Benchmarks & Planning Tables
NIC Bandwidth by Team Config:
| NIC Count | Teaming Mode | Total Bandwidth |
| 2 x 10Gb | Switch Independent | 20 Gbps |
| 4 x 25Gb | LACP | 100 Gbps |
vSwitch Density:
| Host Size | Max VMs | VM/vNIC per vSwitch |
| 512 GB RAM | 100 | 4 per VM |
SLB Rule Guidelines:
- Plan 1 SLB rule per app endpoint (or use ranges)
- Reserve headroom: don’t exceed 80% of max rule count
Best Practices
- Monitor NIC Queue Utilization: Use
Perfmonor SDN Express insights. - Pre-stage SLB Rules: Avoid on-the-fly rule creation under load.
- Enable Jumbo Frames + RDMA for East-West Storage Traffic
- Baseline Testing: Use NTttcp, VM Fleet, or NetPerf to stress test SLB+vSwitch
- Segment VMs by Role: Separate control plane, SLB MUX, and workloads
Final Thoughts
Capacity planning is foundational for resilient Azure Local SDN design.
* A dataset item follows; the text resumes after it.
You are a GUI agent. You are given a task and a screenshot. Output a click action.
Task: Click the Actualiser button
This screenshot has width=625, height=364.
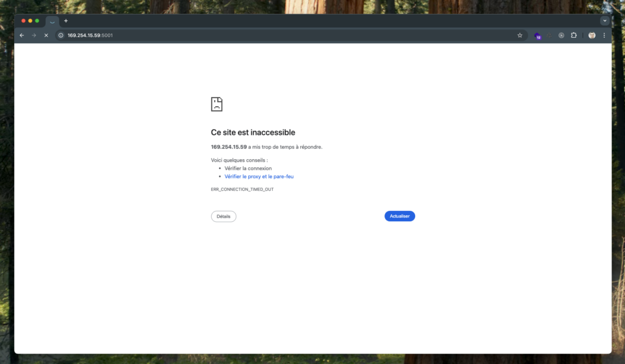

Understanding NIC teaming modes, scaling SLB efficiently, and leveraging performance features like RDMA and jumbo frames can unlock significant gains in throughput and reliability. By validating queue depths, configuring dual-stack rules, and staying within supported limits, you can deliver enterprise-grade networking across hybrid workloads.
Disclaimer
This guidance is based on Azure Local SDN capabilities as of July 2025. Always validate hardware compatibility and limits using Microsoft’s latest documentation.